けれども、私は問いたいのです。終活はもちろん大切ですが、その前に、あなたの体調急変を早く見つけてもらえる自信はありますか? 急変して残念なことに亡くなってしまった場合、あなたの遺体を早く見つけてもらえる自信はありますか?
死への扉は突然開かれます。それがいつかは誰にも、自分自身にもわかりません。同居人がいてもすぐには気づかれないかもしれないし、いつまでも同居が続くとも限りません。
老若男女問わず、とくに一人暮らしの人は何か方法を考えておかないと本当に誰にも発見されないかもしれません。遺体は放置されればやがて腐敗していきます。腐敗した姿は人間の尊厳を大きく損ないかねません。そして、遺体を見つけた誰かが辛い思いに耐えて対応することになるのです。

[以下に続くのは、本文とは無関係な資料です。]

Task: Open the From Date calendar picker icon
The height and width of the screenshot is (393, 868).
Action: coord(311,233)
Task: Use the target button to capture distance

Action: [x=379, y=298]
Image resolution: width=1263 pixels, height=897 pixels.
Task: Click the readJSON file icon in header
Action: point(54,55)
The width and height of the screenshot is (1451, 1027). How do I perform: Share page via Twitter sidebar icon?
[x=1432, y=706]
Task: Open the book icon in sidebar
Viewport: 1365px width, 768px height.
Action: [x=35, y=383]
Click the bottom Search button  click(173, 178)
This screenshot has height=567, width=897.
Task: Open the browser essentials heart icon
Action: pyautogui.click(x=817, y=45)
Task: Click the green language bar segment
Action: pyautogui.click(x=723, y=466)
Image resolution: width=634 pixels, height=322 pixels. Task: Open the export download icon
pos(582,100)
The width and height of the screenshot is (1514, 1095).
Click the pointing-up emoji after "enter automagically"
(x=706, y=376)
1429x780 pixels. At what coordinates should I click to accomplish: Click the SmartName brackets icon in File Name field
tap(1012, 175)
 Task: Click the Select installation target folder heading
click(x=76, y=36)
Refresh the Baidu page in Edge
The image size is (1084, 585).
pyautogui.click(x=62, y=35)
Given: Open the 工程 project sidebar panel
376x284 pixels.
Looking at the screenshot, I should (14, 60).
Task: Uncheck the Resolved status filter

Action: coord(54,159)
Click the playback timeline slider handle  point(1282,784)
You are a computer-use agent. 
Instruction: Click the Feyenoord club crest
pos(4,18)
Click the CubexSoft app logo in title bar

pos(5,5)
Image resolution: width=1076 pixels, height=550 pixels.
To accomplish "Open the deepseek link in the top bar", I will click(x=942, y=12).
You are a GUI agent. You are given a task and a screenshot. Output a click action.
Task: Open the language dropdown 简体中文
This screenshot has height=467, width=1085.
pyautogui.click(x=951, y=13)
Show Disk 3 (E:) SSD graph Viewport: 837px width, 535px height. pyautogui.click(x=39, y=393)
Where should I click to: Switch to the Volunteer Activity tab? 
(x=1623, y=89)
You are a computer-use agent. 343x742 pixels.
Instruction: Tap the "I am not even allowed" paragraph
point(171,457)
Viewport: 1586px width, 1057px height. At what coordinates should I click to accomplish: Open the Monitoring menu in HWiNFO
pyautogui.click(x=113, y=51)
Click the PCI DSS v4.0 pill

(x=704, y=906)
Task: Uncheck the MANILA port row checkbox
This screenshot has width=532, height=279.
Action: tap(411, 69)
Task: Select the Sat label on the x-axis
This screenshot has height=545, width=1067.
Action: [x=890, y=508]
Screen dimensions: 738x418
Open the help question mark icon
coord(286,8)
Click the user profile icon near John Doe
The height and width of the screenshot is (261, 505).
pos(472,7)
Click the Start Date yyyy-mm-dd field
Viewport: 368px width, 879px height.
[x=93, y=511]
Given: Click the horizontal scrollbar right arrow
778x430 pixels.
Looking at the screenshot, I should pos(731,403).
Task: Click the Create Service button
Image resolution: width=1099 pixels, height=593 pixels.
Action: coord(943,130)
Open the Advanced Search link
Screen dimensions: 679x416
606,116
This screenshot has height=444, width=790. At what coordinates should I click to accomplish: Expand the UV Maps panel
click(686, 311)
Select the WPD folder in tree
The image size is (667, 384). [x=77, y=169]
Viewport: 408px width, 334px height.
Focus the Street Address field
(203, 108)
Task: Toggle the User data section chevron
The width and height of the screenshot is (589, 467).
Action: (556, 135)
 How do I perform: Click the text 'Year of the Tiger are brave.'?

終活をするなら、併せて体調急変時などに早期に発見してもらう方法についても考えるべきだと思います。死んでしまったら、そこに自分の遺体が残るのです。
生前の社会的つながりは早期発見の鍵になります。遠方の親族よりも近隣住民や友人、会社関係者などが気にかけてくれるほうが大きな助けになります。
IoTを利用して、トイレなどの電球や家電などに一定時間動きがないと異変を感知するようなセンサーを設置したり、アプリや電話などによる定期連絡を通じた見守りサービスを頼ったりするのも手だと思います。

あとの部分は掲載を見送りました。